All prior assumes the ball is coming down the middle (mid center). Now add different locations high, low, center, inside, center, outside.
It’s one of those you have to experience it to see how crazy it is.
Hey OP. British person checking in here. I know this isn’t precisely the same, but there’s a cricket analogy here – both balls are delivered at between 80 and 100mph with almost complete control by the pitcher/bowler.
The batter – the pro batters – is almost certainly not actually expecting to watch the ball, but rather is watching the arm or stance of the pitcher/bowler – the multiple thousand times they’ve done this allows them to estimate where the most likely place a delivery will end up and swing there. A non-pro just doesn’t have the circuits in their brain to process this.
The person delivering the ball – if it was to the likes of you and me – can disguise their intentions so well as the to make the non-pro batter almost irrelevant. The ball will loop, hiss and curve in ways we don’t understand. A ball travelling towards you above 80mph is – for all intents and purposes – invisible to a non-pro.

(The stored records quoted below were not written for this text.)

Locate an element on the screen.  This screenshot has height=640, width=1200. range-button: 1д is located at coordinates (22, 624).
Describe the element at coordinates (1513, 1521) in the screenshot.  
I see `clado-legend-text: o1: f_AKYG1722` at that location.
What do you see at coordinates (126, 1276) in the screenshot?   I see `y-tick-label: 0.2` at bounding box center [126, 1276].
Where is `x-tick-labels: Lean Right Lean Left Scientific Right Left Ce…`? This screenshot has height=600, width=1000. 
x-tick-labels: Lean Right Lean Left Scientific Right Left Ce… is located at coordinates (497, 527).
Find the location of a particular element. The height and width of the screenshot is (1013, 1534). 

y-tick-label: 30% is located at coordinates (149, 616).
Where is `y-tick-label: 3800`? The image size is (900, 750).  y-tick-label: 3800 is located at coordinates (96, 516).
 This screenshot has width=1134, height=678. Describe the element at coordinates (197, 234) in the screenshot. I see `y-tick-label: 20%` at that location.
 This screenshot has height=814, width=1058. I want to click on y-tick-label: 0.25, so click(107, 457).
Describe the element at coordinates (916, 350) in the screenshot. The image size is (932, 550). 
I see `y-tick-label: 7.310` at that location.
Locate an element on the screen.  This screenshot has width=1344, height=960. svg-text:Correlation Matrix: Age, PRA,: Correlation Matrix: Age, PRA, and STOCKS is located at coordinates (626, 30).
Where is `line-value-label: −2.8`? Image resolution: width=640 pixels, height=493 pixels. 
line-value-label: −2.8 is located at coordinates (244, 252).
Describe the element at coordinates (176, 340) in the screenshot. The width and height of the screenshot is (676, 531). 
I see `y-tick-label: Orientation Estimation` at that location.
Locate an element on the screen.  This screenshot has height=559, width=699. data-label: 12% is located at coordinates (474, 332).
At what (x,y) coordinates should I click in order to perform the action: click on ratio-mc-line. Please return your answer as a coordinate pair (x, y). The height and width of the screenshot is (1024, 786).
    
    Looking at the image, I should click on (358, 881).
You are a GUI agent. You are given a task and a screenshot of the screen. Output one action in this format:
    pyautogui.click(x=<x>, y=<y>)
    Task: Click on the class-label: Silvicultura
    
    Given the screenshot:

I’d go so far as saying a complete amateur wouldn’t be able to hit 1 in 200 baseball/cricket balls bowled by a top pro.
I’m from England, so I don’t have a fucking clue what you’re all banging on about. Baseball here simply isn’t a thing. But I’m super engaged by this thread and this question. Very interesting indeed.
Could anyone recommend a YouTube vid that took me though the basics of what pitching is, and why batting is so hard please?